### Records for the task
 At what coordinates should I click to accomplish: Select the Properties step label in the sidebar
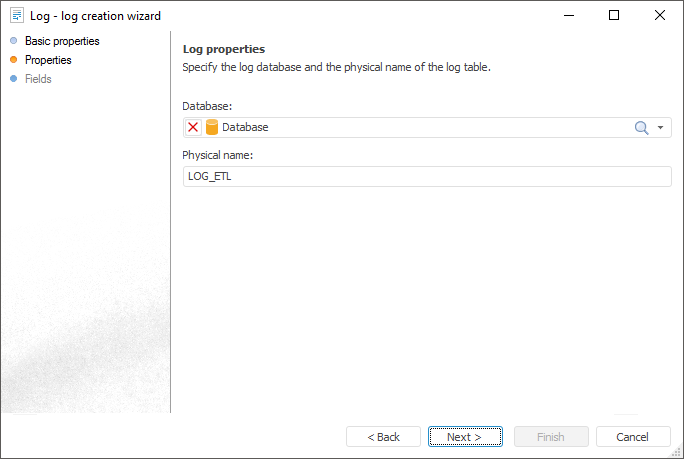click(48, 60)
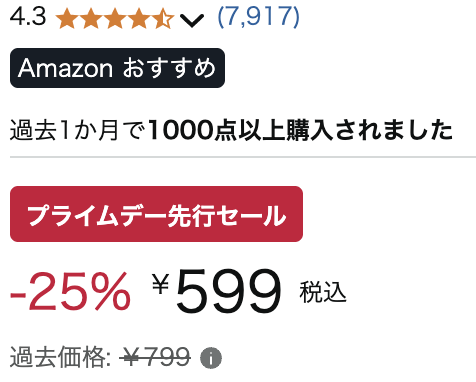The image size is (476, 382).
Task: Click the second orange rating star
Action: 91,18
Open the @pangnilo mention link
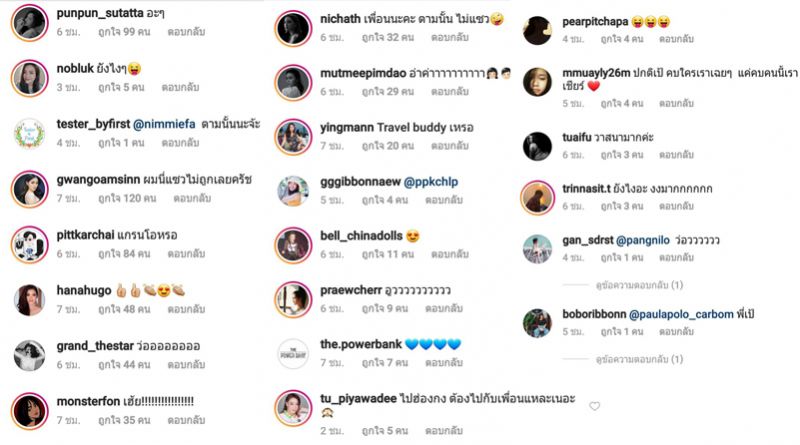Viewport: 800px width, 445px height. point(643,240)
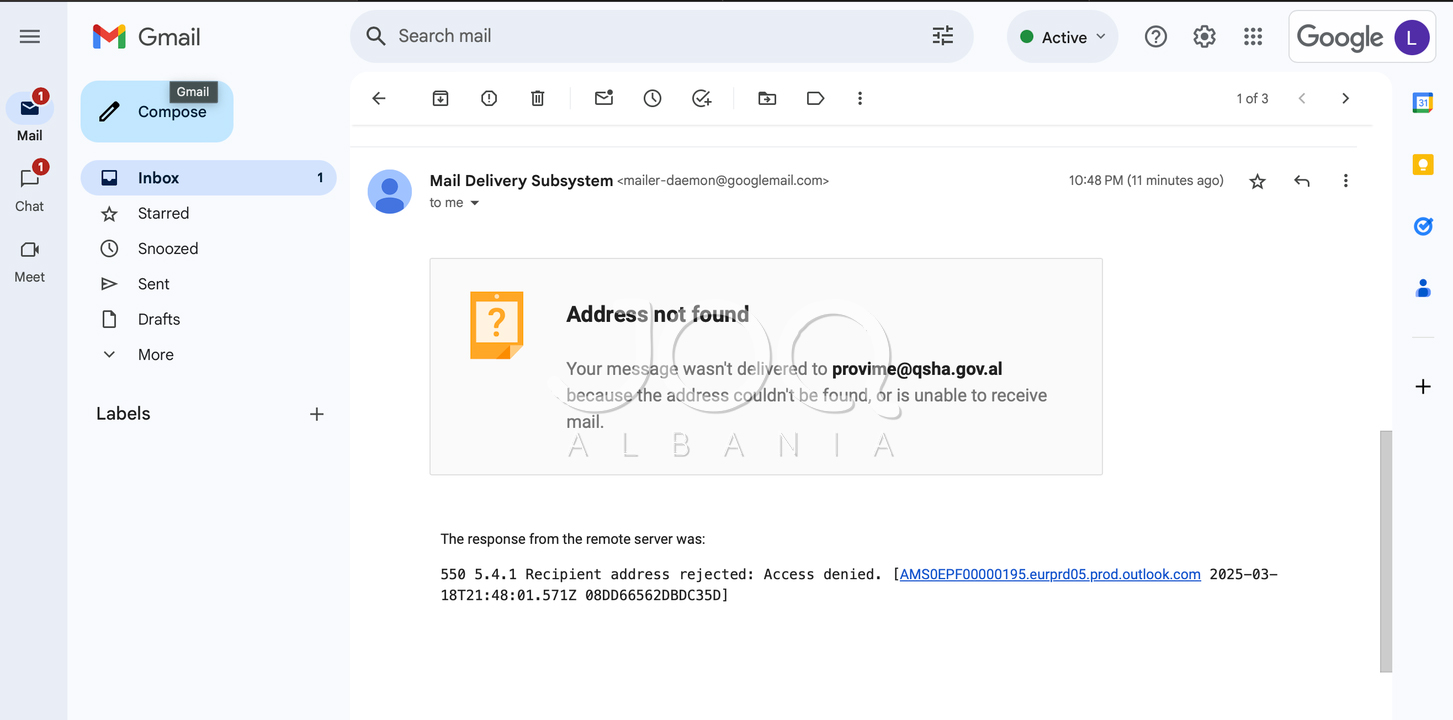Image resolution: width=1453 pixels, height=720 pixels.
Task: Delete the message with the trash icon
Action: tap(538, 98)
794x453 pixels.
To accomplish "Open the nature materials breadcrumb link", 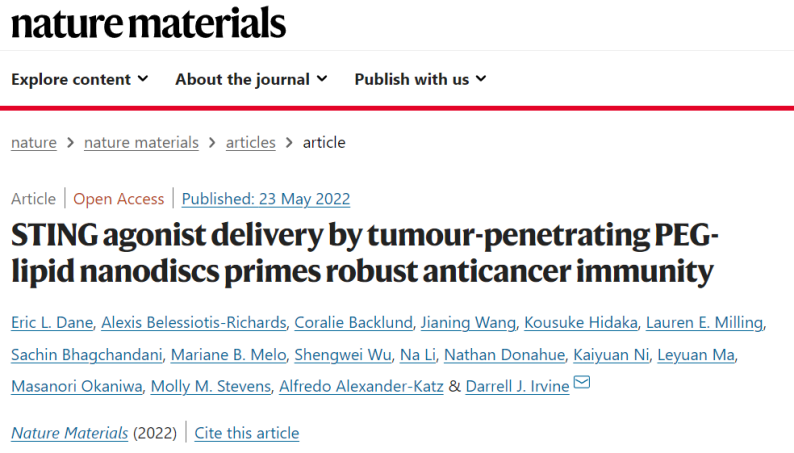I will [x=141, y=143].
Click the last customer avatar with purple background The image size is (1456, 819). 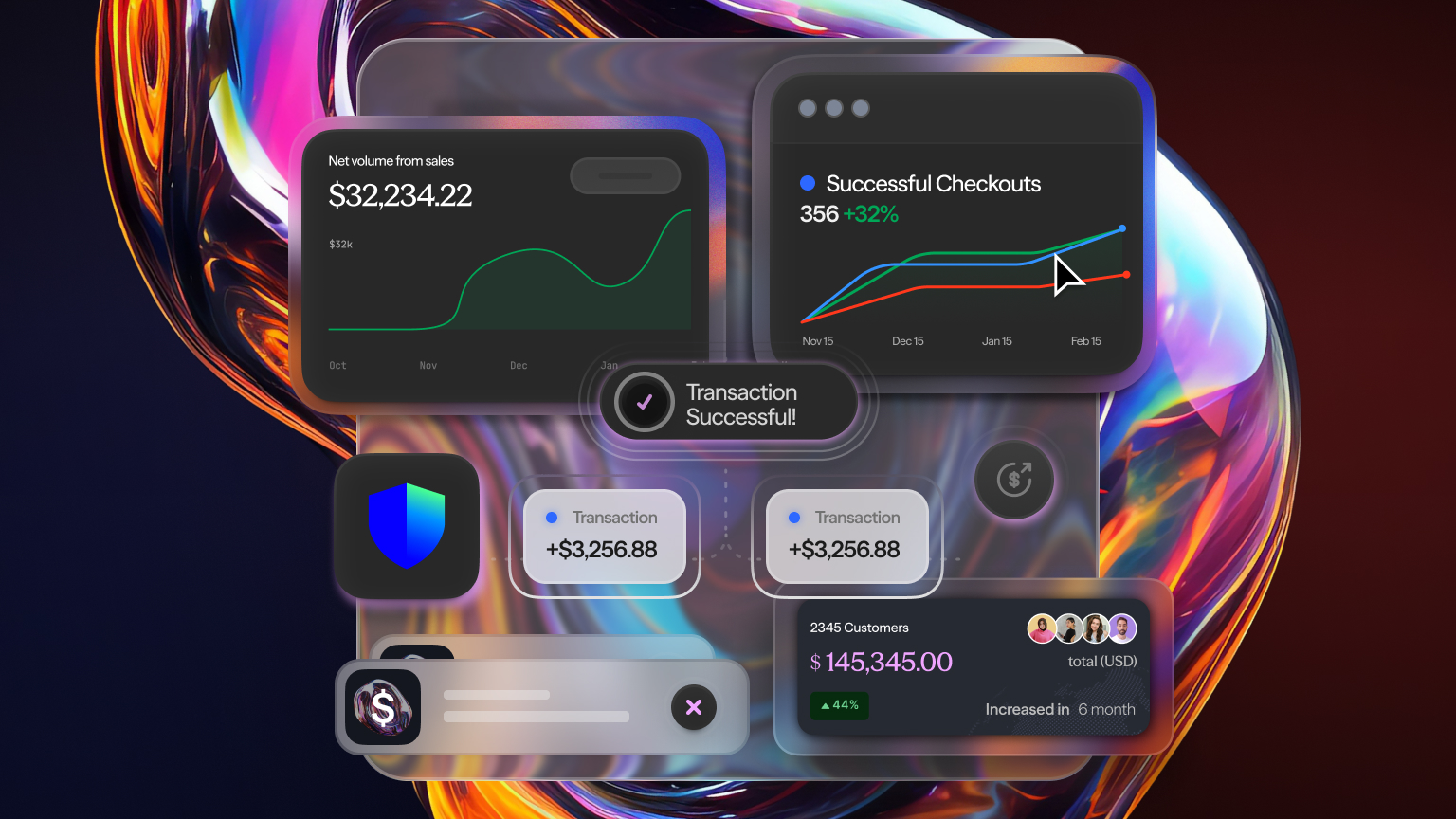point(1122,628)
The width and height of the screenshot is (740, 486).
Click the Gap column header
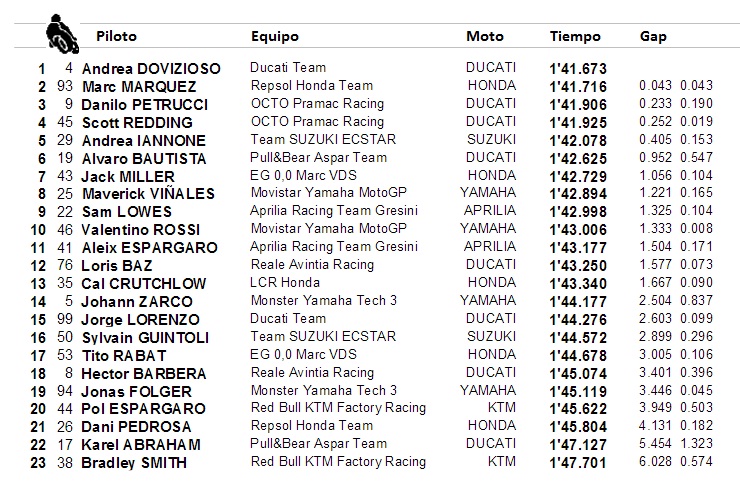(x=653, y=37)
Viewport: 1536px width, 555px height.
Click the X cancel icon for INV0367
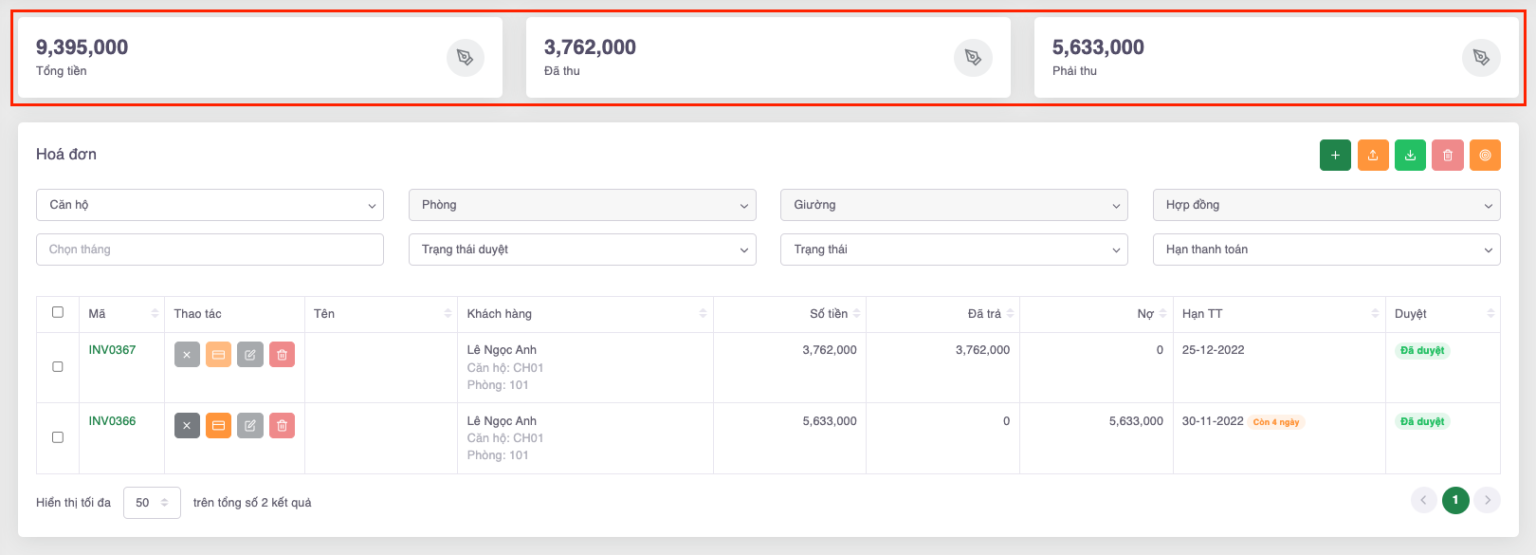(x=187, y=355)
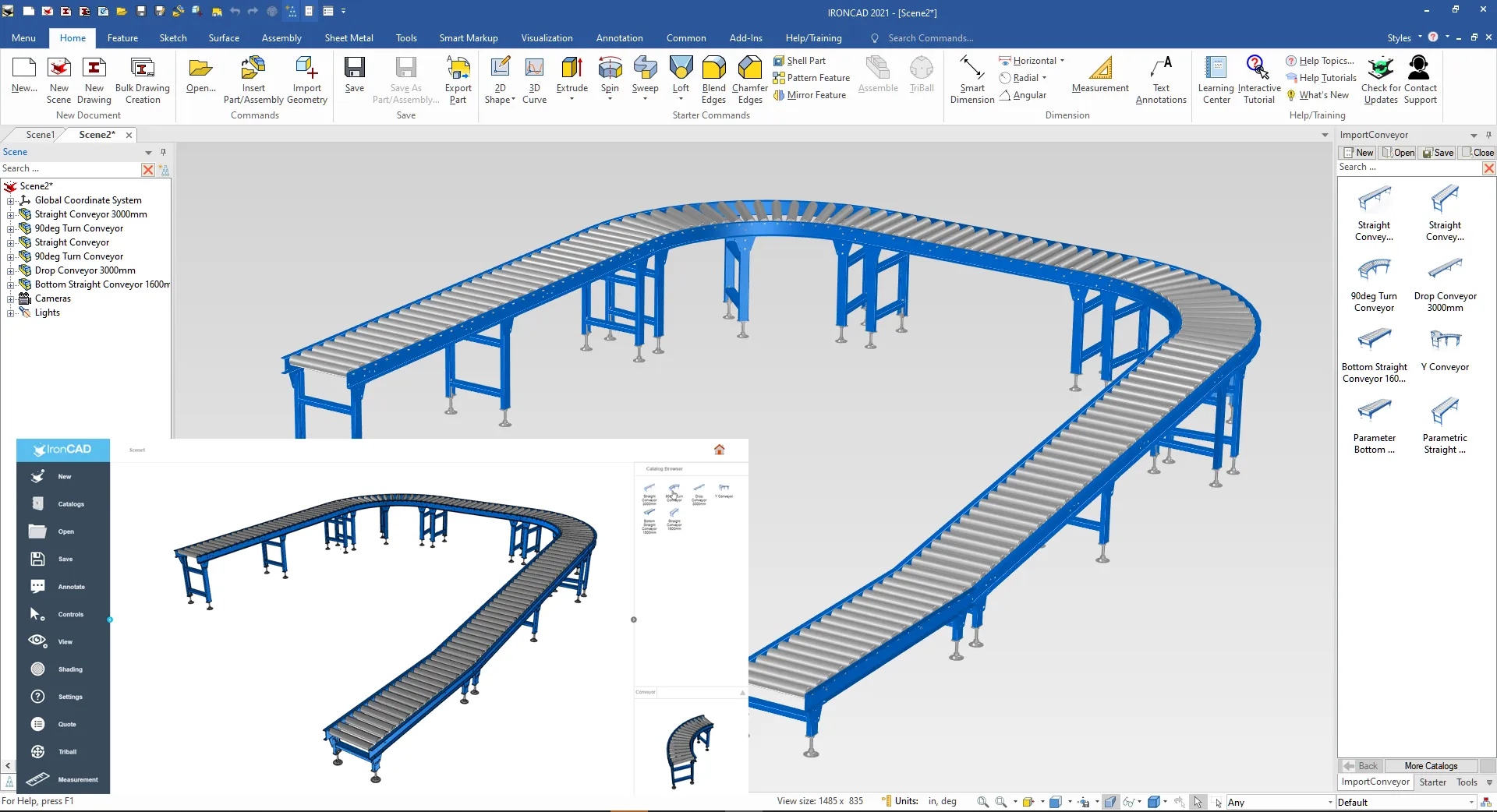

### Work to do
Output the data from its first line up to and including the line that contains "Action: 91,18", copying each line without change. Leave the pictures out.

### Completed exercise
 At what coordinates should I click to accomplish: Select the Properties step label in the sidebar
click(48, 60)
The image size is (476, 382).
Task: Click the second orange rating star
Action: 91,18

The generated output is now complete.